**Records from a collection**
********
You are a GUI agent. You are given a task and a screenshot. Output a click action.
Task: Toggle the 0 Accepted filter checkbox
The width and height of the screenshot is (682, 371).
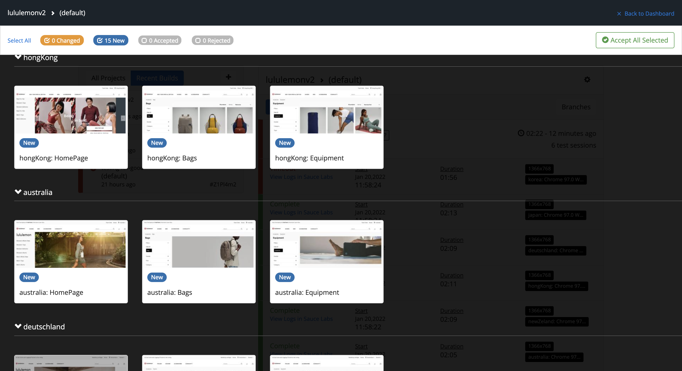(x=144, y=40)
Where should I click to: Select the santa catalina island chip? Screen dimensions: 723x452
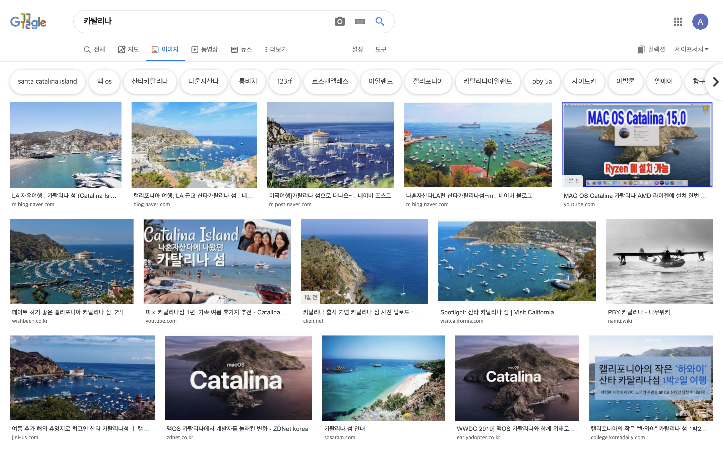tap(47, 81)
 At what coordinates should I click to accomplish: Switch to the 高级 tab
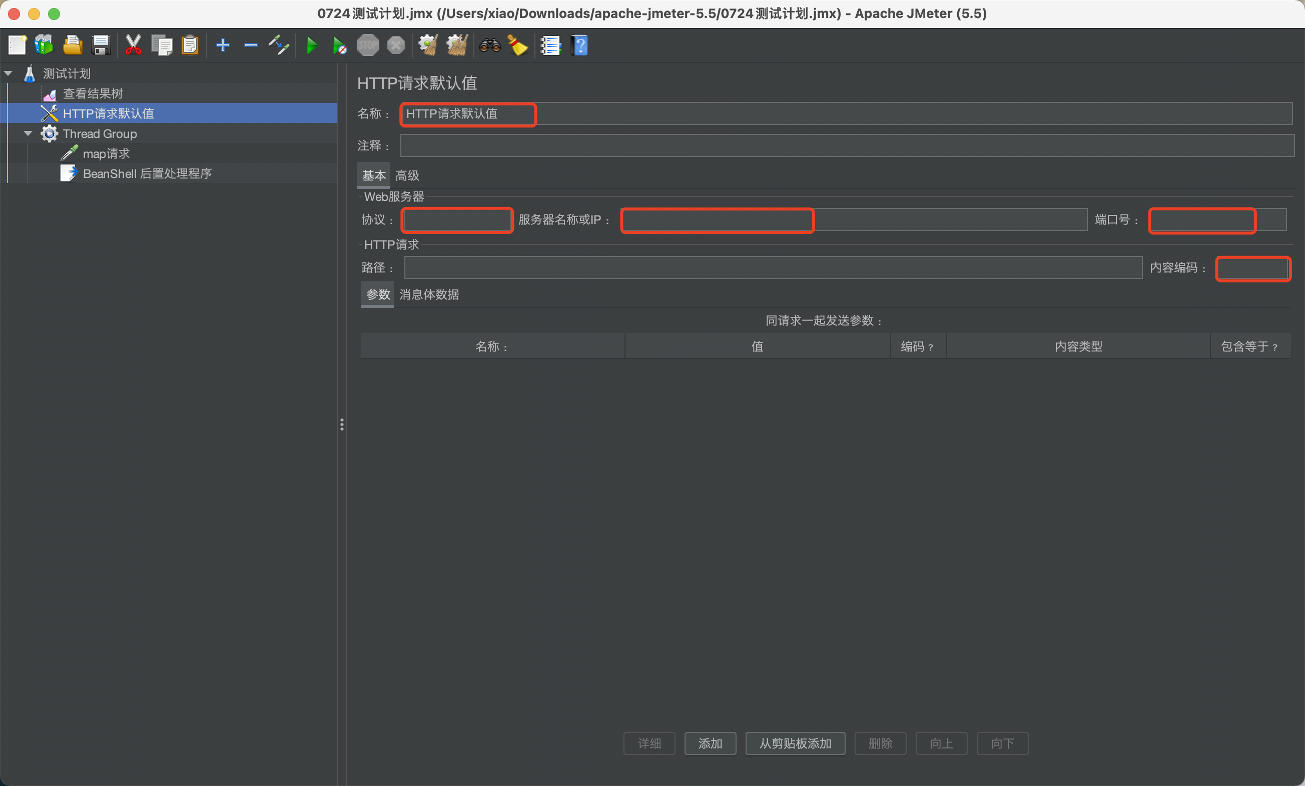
********
Transcribe the records verbatim and omit the images.

**Output below**
You are a GUI agent. You are given a task and a screenshot. Output a click action.
Task: Toggle the 0 Accepted filter checkbox
The width and height of the screenshot is (682, 371).
(x=144, y=40)
Where should I click to: Select the santa catalina island chip? Screen dimensions: 723x452
tap(47, 81)
 At what coordinates should I click to accomplish: Switch to the 高级 tab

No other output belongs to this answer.